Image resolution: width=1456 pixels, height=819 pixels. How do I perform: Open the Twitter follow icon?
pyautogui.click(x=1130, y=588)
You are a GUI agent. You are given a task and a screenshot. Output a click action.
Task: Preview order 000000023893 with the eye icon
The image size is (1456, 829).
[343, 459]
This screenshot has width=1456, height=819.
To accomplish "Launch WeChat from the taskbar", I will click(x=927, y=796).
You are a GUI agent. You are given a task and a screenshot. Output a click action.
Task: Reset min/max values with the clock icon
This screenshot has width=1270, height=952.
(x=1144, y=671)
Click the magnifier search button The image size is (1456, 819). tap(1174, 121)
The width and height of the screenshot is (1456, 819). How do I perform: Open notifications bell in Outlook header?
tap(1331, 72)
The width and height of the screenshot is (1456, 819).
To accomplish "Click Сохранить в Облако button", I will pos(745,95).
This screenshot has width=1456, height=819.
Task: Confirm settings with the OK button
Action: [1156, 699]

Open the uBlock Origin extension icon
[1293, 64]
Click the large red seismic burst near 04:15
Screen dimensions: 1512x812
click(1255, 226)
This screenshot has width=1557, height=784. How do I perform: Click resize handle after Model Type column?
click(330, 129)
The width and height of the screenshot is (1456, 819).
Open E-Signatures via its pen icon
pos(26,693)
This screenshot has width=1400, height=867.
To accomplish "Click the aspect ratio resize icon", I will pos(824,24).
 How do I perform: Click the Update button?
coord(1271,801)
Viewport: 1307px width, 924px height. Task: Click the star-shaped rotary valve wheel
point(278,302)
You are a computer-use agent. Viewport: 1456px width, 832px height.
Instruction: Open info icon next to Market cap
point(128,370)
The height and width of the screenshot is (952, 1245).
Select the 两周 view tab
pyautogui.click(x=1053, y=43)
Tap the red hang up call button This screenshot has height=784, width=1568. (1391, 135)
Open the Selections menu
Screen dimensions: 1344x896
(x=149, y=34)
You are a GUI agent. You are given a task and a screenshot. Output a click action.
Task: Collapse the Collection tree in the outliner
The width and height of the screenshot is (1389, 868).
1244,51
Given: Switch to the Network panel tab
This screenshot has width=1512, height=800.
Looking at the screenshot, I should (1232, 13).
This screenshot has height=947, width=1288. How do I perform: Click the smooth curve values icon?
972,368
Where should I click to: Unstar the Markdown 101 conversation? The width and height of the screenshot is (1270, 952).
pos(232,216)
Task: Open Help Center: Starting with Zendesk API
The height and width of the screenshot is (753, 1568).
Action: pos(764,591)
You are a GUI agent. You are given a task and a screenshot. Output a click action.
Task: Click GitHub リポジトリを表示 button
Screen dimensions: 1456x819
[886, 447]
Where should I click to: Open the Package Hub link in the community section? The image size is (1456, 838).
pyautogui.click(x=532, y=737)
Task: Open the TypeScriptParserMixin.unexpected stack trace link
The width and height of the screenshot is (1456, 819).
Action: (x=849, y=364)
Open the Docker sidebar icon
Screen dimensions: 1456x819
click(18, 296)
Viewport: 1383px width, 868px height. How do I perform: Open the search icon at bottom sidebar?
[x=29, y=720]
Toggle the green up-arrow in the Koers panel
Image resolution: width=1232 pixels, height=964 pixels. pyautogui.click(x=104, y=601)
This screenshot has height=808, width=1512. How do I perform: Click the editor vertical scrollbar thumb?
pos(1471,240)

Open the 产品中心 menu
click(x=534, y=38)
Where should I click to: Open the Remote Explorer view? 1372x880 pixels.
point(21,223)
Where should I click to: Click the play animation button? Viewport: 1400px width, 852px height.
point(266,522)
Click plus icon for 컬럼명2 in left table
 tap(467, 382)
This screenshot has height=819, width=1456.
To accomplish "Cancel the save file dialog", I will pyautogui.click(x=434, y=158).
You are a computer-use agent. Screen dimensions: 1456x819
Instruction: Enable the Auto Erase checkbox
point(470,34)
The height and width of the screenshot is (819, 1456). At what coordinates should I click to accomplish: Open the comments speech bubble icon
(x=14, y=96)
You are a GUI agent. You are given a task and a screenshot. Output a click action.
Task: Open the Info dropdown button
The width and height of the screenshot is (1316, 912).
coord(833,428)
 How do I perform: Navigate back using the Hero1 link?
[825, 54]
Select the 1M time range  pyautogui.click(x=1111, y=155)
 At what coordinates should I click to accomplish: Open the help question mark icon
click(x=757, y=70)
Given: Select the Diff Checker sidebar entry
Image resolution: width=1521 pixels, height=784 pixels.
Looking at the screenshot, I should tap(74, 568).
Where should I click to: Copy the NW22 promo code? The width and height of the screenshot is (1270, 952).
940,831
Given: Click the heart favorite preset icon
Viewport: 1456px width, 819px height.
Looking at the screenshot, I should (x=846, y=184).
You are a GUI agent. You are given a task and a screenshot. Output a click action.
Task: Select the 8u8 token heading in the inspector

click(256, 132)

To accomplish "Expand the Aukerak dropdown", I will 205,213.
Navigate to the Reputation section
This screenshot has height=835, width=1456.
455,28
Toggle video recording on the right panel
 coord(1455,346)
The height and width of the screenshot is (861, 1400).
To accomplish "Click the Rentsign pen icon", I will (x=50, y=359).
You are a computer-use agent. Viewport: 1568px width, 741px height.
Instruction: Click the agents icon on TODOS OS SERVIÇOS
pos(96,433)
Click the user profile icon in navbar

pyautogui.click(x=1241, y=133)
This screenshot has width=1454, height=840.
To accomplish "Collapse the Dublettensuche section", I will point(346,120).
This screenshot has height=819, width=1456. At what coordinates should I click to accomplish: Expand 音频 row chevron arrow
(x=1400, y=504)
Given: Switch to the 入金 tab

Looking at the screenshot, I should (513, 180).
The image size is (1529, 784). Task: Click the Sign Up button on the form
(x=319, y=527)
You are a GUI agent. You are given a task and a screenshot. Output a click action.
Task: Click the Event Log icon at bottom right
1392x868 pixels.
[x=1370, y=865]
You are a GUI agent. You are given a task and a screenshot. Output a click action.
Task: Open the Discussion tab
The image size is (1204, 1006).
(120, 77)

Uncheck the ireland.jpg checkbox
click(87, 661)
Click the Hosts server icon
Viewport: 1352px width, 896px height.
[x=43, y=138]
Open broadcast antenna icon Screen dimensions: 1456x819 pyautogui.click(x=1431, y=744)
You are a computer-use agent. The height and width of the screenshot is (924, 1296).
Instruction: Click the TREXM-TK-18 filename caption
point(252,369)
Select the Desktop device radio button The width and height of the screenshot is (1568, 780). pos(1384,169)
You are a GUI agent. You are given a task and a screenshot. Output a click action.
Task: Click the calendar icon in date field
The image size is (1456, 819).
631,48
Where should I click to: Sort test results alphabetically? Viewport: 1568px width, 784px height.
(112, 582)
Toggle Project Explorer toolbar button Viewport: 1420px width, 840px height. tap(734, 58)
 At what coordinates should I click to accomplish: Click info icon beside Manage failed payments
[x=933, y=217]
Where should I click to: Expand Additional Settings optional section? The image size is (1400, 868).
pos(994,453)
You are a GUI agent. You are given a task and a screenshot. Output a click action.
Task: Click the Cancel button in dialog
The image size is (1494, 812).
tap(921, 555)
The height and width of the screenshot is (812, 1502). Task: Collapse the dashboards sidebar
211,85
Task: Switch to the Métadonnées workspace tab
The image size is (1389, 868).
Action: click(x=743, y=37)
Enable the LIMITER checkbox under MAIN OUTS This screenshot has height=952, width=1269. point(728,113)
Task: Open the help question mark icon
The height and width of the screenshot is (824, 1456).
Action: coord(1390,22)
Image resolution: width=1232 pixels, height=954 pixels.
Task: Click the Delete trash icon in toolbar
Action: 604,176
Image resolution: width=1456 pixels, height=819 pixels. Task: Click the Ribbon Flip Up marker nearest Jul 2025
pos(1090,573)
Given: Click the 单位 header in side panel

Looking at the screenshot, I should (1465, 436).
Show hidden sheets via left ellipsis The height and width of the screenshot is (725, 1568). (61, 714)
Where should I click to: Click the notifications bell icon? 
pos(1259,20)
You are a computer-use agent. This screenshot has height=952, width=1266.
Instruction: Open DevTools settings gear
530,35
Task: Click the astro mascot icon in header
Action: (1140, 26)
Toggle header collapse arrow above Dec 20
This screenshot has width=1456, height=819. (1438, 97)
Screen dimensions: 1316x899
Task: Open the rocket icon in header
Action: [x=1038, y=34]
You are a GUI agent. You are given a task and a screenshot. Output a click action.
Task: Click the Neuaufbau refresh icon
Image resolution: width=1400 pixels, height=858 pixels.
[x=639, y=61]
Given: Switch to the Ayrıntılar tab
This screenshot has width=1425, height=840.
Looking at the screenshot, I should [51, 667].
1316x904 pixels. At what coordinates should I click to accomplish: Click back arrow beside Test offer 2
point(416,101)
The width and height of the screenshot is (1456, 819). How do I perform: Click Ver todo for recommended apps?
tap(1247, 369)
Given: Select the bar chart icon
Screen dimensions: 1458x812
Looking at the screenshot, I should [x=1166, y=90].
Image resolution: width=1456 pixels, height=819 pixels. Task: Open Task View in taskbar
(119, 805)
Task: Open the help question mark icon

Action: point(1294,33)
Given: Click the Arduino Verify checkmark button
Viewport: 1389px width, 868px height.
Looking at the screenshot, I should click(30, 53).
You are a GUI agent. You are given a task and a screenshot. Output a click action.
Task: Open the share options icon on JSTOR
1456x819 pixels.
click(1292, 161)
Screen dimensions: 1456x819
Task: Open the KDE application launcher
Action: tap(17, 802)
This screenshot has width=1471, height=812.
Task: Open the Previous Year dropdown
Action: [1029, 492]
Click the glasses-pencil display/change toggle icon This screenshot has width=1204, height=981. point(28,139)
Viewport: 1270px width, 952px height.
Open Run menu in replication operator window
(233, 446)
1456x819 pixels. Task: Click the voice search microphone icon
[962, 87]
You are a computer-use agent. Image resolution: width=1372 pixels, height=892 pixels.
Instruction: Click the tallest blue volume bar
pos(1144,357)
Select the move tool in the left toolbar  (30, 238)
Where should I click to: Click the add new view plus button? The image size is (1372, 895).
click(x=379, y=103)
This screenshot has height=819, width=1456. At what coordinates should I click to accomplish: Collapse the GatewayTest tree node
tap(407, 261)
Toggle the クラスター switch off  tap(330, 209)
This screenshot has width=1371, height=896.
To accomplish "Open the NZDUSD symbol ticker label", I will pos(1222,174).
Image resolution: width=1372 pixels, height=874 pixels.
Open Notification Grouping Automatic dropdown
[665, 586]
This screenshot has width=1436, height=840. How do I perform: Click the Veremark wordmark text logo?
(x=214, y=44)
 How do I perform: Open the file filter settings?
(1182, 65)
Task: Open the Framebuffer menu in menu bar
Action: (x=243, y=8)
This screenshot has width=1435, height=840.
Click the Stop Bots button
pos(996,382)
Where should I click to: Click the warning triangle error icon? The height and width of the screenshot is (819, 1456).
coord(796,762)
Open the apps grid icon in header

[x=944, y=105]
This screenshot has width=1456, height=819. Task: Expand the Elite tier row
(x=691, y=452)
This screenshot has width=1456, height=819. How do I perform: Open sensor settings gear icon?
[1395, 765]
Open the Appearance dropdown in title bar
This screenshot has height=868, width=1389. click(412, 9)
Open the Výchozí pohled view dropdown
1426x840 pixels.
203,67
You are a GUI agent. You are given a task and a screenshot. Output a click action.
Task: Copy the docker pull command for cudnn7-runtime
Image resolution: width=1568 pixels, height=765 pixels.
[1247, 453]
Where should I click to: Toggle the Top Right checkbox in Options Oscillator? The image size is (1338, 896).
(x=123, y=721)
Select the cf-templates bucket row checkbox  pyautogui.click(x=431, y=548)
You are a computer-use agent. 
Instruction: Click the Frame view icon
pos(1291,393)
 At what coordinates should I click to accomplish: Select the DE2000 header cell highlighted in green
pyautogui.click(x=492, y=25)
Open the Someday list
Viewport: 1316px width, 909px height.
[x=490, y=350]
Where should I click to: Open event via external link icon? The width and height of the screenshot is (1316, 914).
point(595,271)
=-=-=
Prompt:
From the entries above, extract each line containing "Cancel".

Exercise response:
To accomplish "Cancel the save file dialog", I will pyautogui.click(x=434, y=158).
Task: Click the Cancel button in dialog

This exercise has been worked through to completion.